WORK TASK:
Give again, word for word, every line in the entries below from the line with "26 (63, 2473)" up to and including the line with "Contact Us (44, 543)", and no other line.

THE INPUT:
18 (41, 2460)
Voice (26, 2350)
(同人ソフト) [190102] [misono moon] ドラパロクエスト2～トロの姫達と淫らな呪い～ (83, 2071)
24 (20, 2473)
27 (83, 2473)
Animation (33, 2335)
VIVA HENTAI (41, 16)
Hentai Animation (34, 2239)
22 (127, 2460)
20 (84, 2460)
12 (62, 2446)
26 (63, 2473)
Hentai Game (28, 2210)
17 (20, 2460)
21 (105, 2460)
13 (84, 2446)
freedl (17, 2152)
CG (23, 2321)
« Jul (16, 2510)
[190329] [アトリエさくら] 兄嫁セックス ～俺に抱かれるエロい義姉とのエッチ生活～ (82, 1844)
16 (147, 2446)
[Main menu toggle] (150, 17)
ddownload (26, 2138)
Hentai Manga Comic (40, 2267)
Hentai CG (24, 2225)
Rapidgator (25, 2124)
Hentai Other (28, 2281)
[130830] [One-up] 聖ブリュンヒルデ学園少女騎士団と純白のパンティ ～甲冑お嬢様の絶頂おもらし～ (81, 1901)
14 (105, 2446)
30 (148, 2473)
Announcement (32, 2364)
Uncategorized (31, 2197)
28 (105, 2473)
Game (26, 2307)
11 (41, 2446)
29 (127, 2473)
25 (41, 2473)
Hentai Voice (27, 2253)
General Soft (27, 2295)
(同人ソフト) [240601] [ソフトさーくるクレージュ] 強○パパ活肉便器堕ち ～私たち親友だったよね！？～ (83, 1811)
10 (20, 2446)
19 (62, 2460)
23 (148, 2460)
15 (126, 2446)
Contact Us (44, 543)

* * *

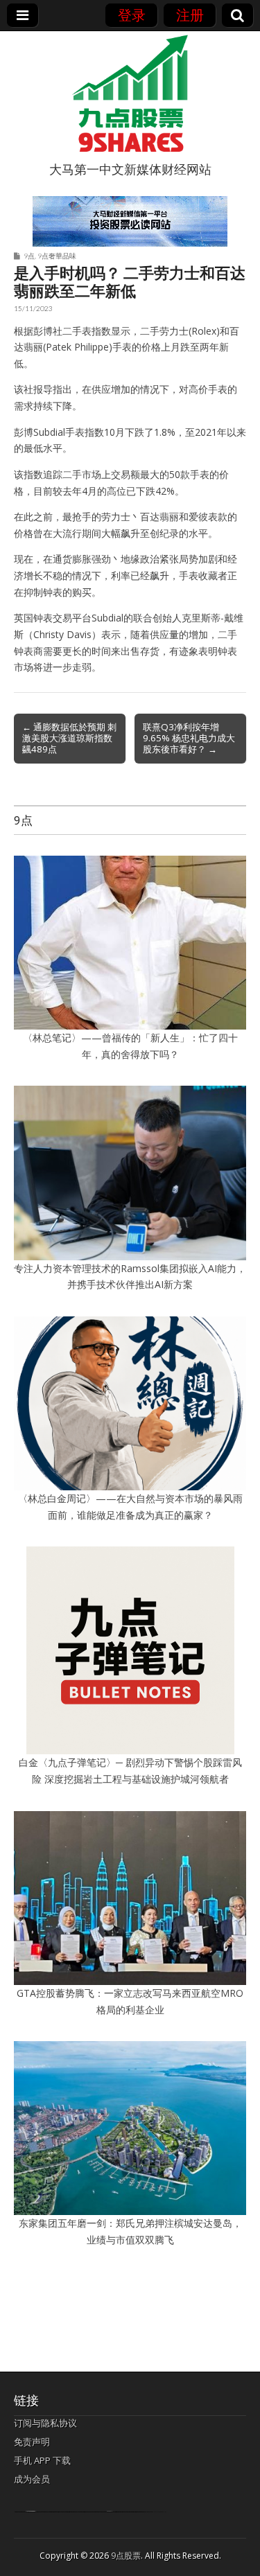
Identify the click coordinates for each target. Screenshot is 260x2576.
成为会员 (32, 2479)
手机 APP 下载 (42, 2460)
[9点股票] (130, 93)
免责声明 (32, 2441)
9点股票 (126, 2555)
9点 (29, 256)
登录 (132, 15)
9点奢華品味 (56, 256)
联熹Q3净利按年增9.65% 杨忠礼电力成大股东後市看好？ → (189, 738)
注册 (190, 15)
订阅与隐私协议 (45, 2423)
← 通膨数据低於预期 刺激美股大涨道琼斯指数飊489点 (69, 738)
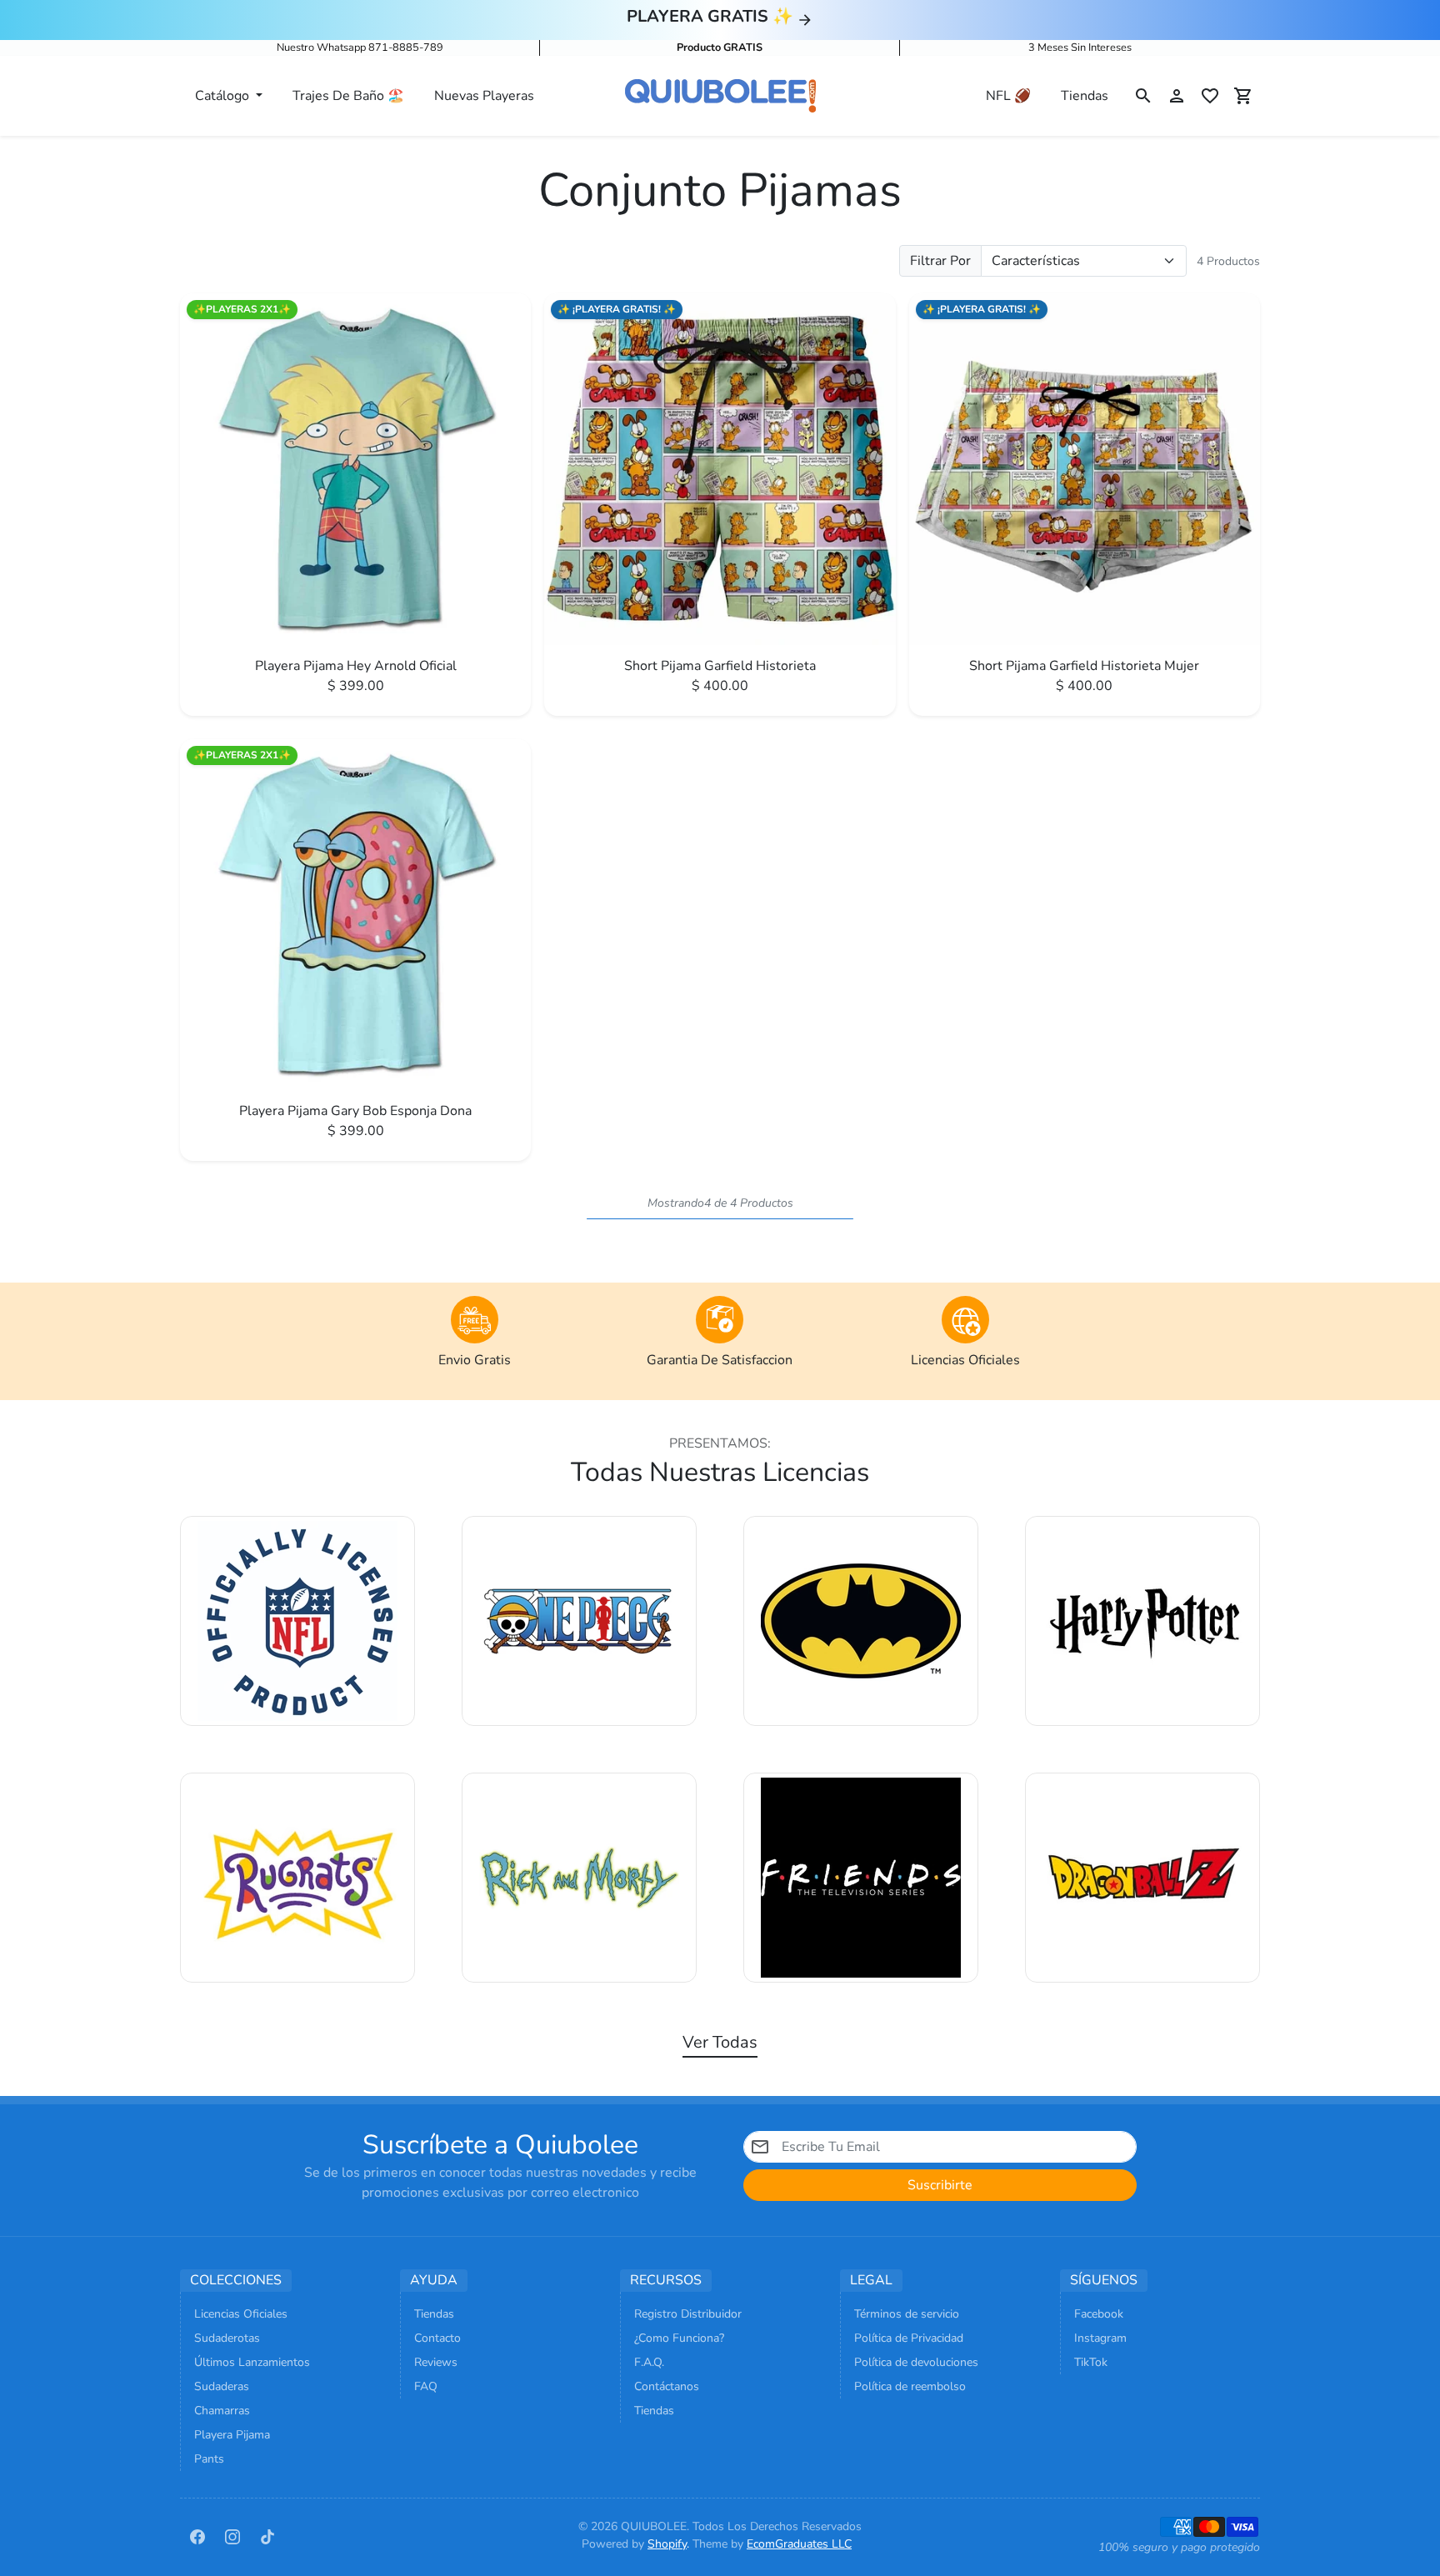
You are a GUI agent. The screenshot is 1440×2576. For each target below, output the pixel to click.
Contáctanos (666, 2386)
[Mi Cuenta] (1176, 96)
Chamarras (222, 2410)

* * *

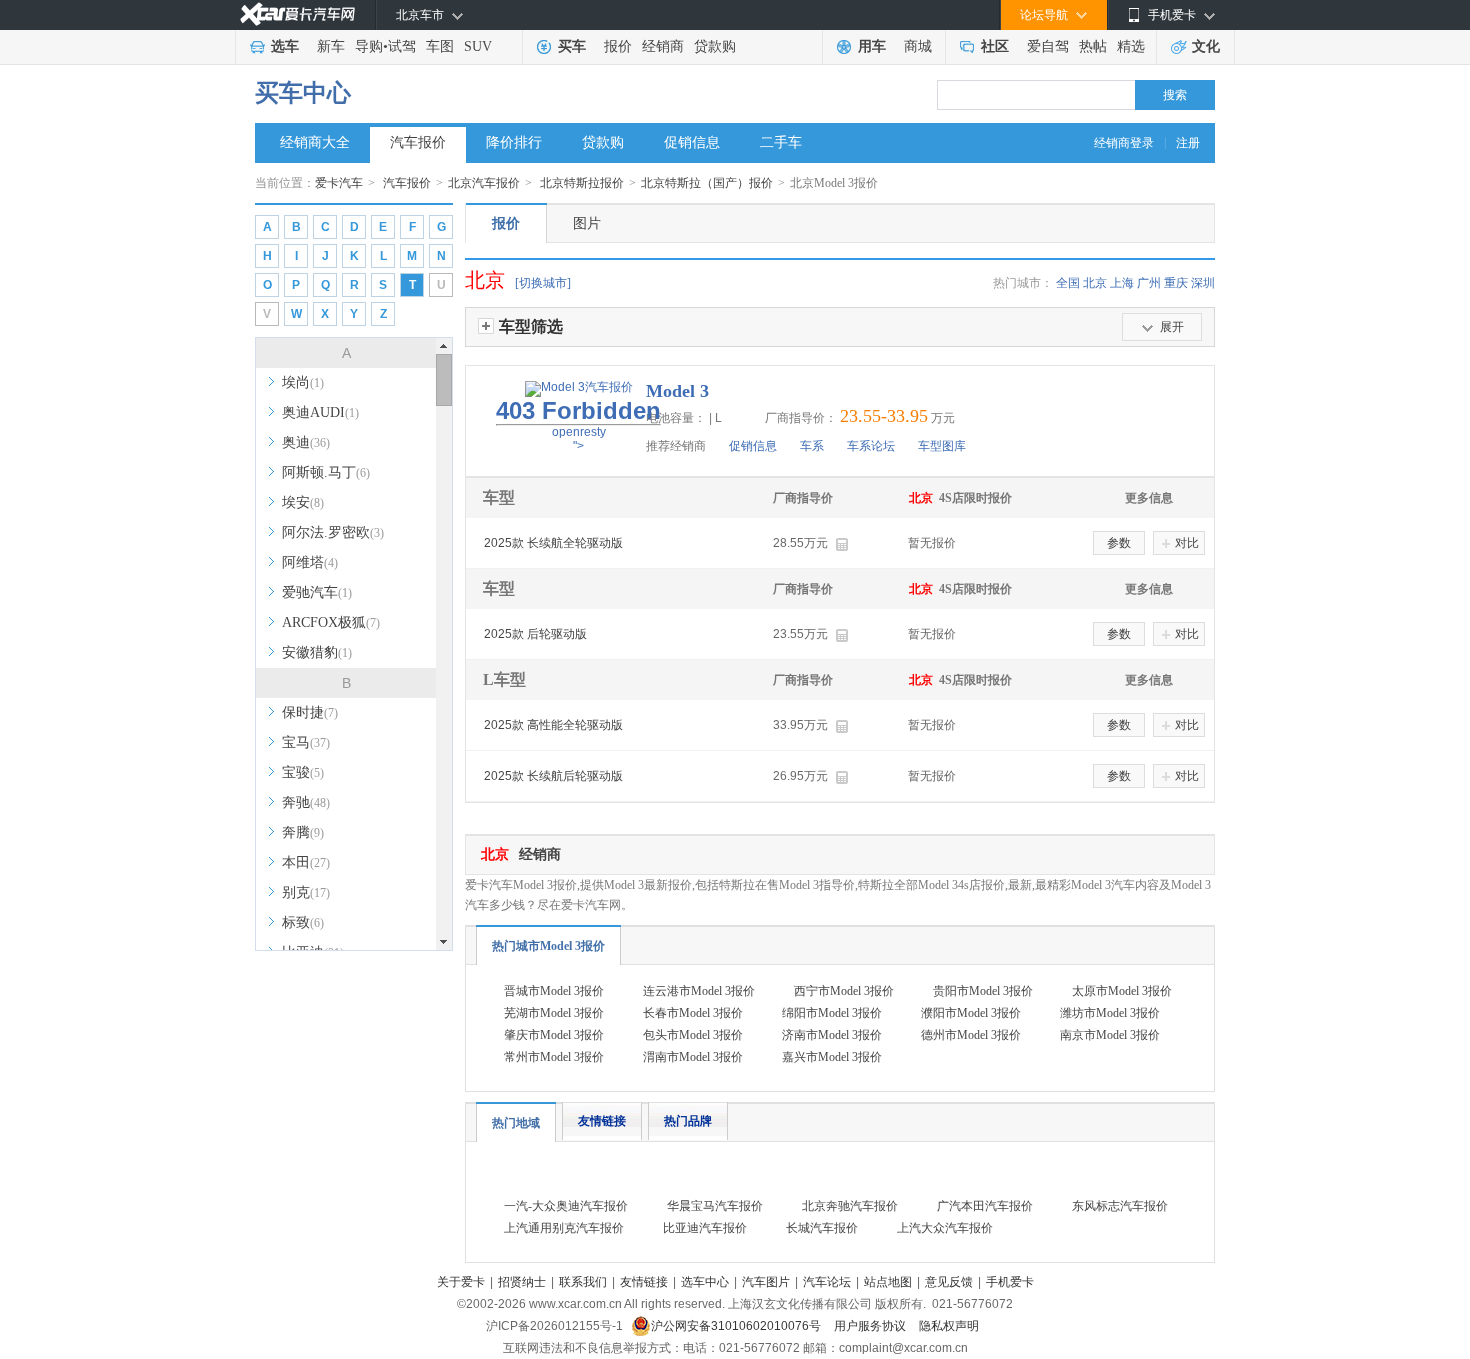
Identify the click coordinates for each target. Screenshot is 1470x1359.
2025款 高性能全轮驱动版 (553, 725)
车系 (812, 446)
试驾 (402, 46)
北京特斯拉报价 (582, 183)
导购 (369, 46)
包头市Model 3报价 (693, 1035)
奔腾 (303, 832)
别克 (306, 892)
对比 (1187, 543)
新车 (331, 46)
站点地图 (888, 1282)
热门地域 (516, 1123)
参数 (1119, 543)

ANSWER AREA:
26 (63, 2473)
Hentai Game (28, 2210)
17 (20, 2460)
21 (105, 2460)
13 (84, 2446)
freedl (17, 2152)
CG (23, 2321)
« Jul (16, 2510)
[190329] [アトリエさくら] 兄嫁セックス ～俺に抱かれるエロい義姉とのエッチ生活～ (82, 1844)
16 (147, 2446)
[Main menu toggle] (150, 17)
ddownload (26, 2138)
Hentai Manga Comic (40, 2267)
Hentai CG (24, 2225)
Rapidgator (25, 2124)
Hentai Other (28, 2281)
[130830] [One-up] 聖ブリュンヒルデ学園少女騎士団と純白のパンティ ～甲冑お嬢様の絶頂おもらし～ (81, 1901)
14 (105, 2446)
30 (148, 2473)
Announcement (32, 2364)
Uncategorized (31, 2197)
28 (105, 2473)
Game (26, 2307)
11 (41, 2446)
29 (127, 2473)
25 (41, 2473)
Hentai Voice (27, 2253)
General Soft (27, 2295)
(同人ソフト) [240601] [ソフトさーくるクレージュ] 強○パパ活肉便器堕ち ～私たち親友だったよね！？～ (83, 1811)
10 (20, 2446)
19 (62, 2460)
23 (148, 2460)
15 (126, 2446)
Contact Us (44, 543)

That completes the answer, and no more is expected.